Wahrscheinlich war die Strategie (auch) auf fahrlässige Tatbegehung gerichtet, was nun die Ausgangslage spannend macht, denn der Anwalt (Beschwerdegegner) konnte sich ja nicht gegen den Freispruch beschweren. Dazu das Bundesgericht:
Der Beschwerdegegner wendet sich in seiner Stellungnahme mit verschiedenen Argumenten gegen den angefochtenen Entscheid. Gegenstand des vorliegenden Verfahrens bildet indes einzig die gerügte Verletzung von Art. 14 StGB gestützt auf den von der Vorinstanz festgestellten und durch die Beschwerdeführerin nicht angefochtenen Sachverhalt.

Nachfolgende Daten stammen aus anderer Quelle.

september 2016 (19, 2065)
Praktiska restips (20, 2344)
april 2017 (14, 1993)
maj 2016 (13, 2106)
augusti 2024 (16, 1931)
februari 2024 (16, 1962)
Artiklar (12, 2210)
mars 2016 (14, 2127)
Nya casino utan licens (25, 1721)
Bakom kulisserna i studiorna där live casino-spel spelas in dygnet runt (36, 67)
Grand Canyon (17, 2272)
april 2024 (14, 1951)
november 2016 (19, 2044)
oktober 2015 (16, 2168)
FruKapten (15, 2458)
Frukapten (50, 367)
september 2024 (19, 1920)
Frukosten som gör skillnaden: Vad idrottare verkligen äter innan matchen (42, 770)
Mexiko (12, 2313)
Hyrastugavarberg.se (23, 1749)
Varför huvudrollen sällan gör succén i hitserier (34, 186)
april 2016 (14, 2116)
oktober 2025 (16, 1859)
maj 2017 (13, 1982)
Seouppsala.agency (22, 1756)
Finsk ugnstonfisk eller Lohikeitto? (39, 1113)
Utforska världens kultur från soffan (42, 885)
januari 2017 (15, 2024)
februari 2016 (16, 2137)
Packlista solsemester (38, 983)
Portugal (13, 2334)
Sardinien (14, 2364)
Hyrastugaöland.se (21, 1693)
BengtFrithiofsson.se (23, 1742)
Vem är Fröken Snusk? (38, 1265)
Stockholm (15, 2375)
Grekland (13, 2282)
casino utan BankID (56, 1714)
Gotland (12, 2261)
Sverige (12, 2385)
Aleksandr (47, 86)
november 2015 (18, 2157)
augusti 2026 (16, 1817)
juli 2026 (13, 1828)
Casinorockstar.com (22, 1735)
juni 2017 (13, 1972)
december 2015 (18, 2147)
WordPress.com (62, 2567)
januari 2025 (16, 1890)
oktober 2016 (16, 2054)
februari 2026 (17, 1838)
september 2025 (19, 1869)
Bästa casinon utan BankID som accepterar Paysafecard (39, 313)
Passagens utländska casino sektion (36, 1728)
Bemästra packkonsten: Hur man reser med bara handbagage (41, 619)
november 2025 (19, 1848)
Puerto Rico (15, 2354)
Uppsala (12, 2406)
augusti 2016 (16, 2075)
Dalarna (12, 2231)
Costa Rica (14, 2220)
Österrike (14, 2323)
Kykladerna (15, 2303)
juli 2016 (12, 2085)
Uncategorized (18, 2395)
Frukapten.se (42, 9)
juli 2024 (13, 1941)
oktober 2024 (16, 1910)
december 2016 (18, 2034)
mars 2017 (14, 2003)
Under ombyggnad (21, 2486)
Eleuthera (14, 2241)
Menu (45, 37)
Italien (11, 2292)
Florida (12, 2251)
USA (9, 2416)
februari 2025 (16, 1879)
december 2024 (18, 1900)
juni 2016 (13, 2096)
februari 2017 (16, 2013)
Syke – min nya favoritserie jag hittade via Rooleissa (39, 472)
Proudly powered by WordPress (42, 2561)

Soweit sich der Beschwerdegegner mit seinen Vorbringen einerseits gegen die Annahme einer vorsätzlichen Tatbegehung richtet, und andererseits die Verletzung des Bestimmtheitsgebots (Art. 1 StGB) sowie von Art. 47 BankG rügt, ist darauf nicht näher einzugehen. Das gilt auch, wenn er die vorinstanzliche Beweiswürdigung – insbesondere im Zusammenhang mit dem subjektiven Tatbestand – als widersprüchlich und willkürlich darstellt. Die Stellungnahme des Beschwerdegegners kann aufgrund der prozessualen Ausgangslage lediglich im Rahmen der Prüfung der Anträge der Beschwerdeführerin berücksichtigt werden (Urteil 9C_157/2014 vom 24. Juni 2014 E. 1). Die Vorinstanz wird mit der Rückweisung erneut zu prüfen haben, ob dem Beschwerdegegner eine tatbestandsmässige, rechtswidrige und schuldhafte Handlung vorzuwerfen ist (E. 3, Hervorhebungen durch mich).
Frage: War die Einreichung des Dokuments als Beweismittel an die Staatsanwaltschaft auch strafbar?
Wäre dies nicht ein Anwendungsfall der Wahrung berechtigter Interessen? Das Bundesgericht ist dabei aber sehr zurückhaltend…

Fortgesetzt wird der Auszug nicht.